Qui ne punit pas le mal, commande qu’on le fasse.

Ne me méprise pas tant ! Je ne suis pas pauvre. Le pauvre est plutôt celui qui désire beaucoup de choses.

La nécessité est maîtresse et tutrice de la nature.

Celui qui s’oriente sur l’étoile ne se retourne pas.

(…) une fois que l’on aura goûté au vol, on marchera sur la terre avec les yeux tournés vers le ciel, car on aura été là et l’on aspirera à y retourner.

Veux-tu rester en bonne santé, suis ce régime : ne mange point sans en avoir envie, et soupe légèrement ; mâche bien, et que ce que tu accueilles en toi soit bien cuit et simple. Qui prend médecine se fait du mal. Garde-toi de la colère et évite l’air alourdi ; tiens-toi droit en sortant de table et ne cède pas au sommeil à midi. Sois sobre pour le vin, prends-en fréquemment en petite quantité mais pas en dehors des repas, ni l’estomac vide ; ni ne retarde la visite aux lieux d’aisance.  Si tu prends de l’exercice qu’il soit modéré. Ne te couche à plat ventre ni la tête basse et couvre-toi bien la nuit. Repose ta tête et tiens-toi l’esprit en joie ; fuis la luxure et observe la diète.

Les sens sont de la terre, la raison se distingue d’eux dans la contemplation.

Toute connaissance commence par les sentiments.

Celui qui aime la pratique sans la théorie est comme le marin qui monte en bateau sans gouvernail ni boussole et ne sait jamais où il accostera.

La nature se délecte à abonder en variété dans une telle mesure que, parmi ses arbres, on ne peut pas trouver une plante qui soit exactement comme une autre ; et pas seulement chez les plantes, mais parmi les branches, les feuilles et les fruits, vous ne pourrez pas en trouver un qui est exactement semblable à un autre.

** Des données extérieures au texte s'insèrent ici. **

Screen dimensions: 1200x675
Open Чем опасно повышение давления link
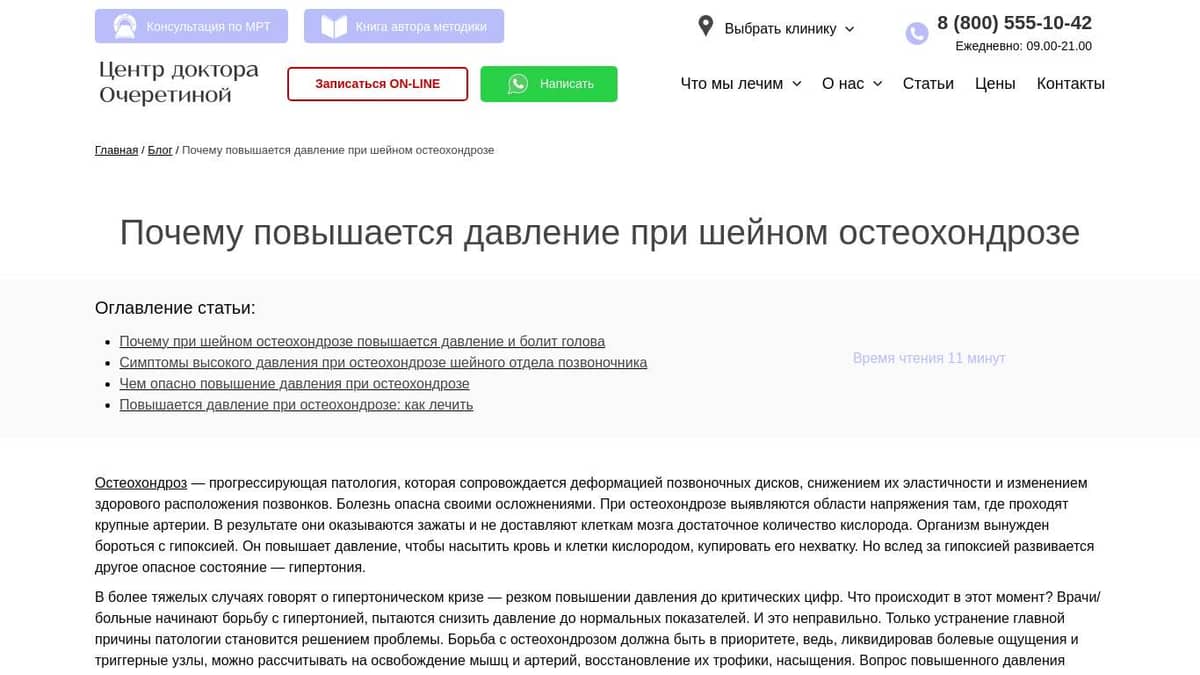pyautogui.click(x=294, y=384)
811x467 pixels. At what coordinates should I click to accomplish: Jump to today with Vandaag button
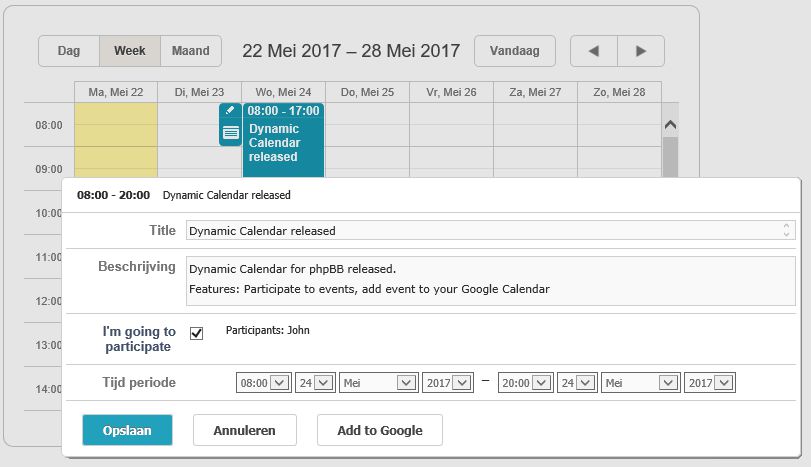(x=515, y=51)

Bien que la nature commence avec la raison et finisse en expérience, il est nécessaire pour nous de faire le contraire, c’est-à-dire de débuter avec l’expérience et de là, de commencer à investiguer la raison.

Le poète se classe bien au-dessous du peintre dans la représentation des choses visibles, et bien au-dessous du musicien dans celle des choses invisibles.

Où il y a des cris, il n’y a pas de véritable connaissance.

L’esprit désire rester avec son corps, parce que, sans les instruments organiques de ce corps, il ne peut ni agir, ni rien sentir.